Textauszug »

Das Privileg bestehender Beihilfen gilt im Übrigen nur für Maßnahmen, die bereits vor Inkrafttreten des AEUV eingeführt waren (EuGH, Rs. C 74/16, Rn. 87). Für die Bundesrepublik können damit lediglich Beihilfen vor Inkrafttreten des ehemaligen EWG-Vertrags von 1957 in Betracht kommen. In Bezug für den SWR ist das Vorliegen einer bestehenden Beihilfe damit zweifelhaft, weil diese Landesrundfunkanstalt erst im Jahr 1997 gegründet wurde. Ähnliches gilt für die erst 1992 neu gegründete Dreiländeranstalt MDR und den im Jahr 2002 errichteten RBB. Da die Rechtssubjekte, welche die Beihilfe der Länder empfangen, zum Inkrafttreten des AEUV noch nicht bestanden haben, kann auch die Beihilfe in Form des durch die jeweilige Landesrundfunkanstalt erhobenen Rundfunkbeitrags schwerlich als damals schon bestehende Beihilfe eingeordnet werden.

Die abweichende Darstellung der EU-Kommission in dem sogenannten Beihilfenkompromiss überzeugt nicht, da sie fehlerhaft davon ausgeht, dass die Landesrundfunkanstalten in der ARD zusammengeschlossen bzw. integriert worden seien (EU-Kommission, K(2007) 1761, Rn. 200 ff.). Jedoch handelt es sich bei den Rundfunkanstalten um rechtlich selbständige Einheiten der Länder, während die ARD lediglich eine Kooperation der Anstalten ohne eigene Rechtspersönlichkeit darstellt (vgl. § 3 ARD-Satzung). Die ARD ist eine wirtschaftliche Betätigung der Beihilfenempfänger und nicht selbst Beihilfensubjekt.

Aufgelistete Einträge »
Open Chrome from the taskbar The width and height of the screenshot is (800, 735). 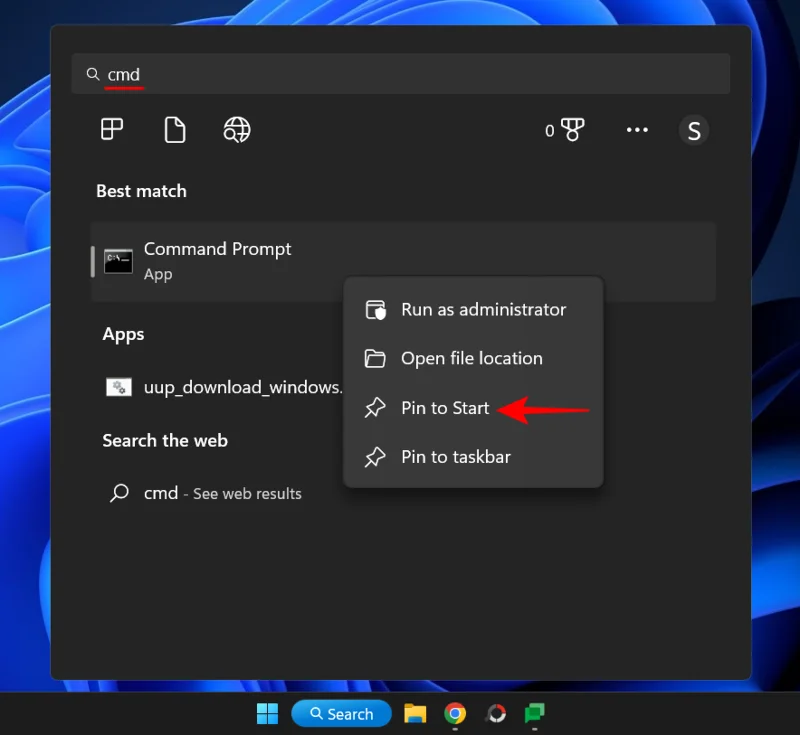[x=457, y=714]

...

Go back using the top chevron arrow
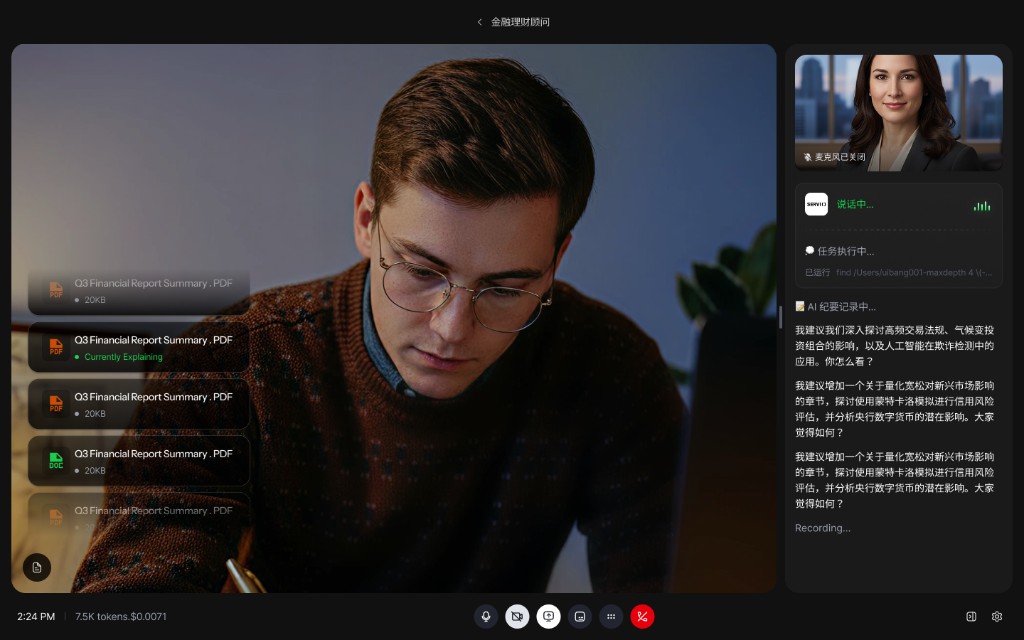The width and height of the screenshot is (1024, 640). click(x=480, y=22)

Anweisungen »
1. In welchem Jahr wurde laut dem Textauszug über bestehende Beihilfen der RBB errichtet?
2. Setzen Sie den Textauszug über bestehende Beihilfen für die Landesrundfunkanstalten im Anschluss an seinen letzten Satz fort.
Die Auflistung spielt hierfür keine Rolle.

Antworten »
1. Im Jahr 2002.

2.
Die neue Freiheit der Zwangsunterstützung

Die Prüfung der Medienfreiheitsrechte nach Art. 5 GG fällt ebenfalls verkürzt aus. Das Bundesverfassungsgericht begutachtet lediglich, ob die Freiheit der Medienwahl nachhaltig beeinträchtigt ist (Rn. 135). Dabei verkennt es bereits, dass einer Vielzahl von Bürgern, für die 210 Euro im Jahr eine Entscheidungsgröße sind, nach Abzug der Zwangsabgabe die Auswahl anderer zahlpflichtiger Medien nicht mehr offensteht.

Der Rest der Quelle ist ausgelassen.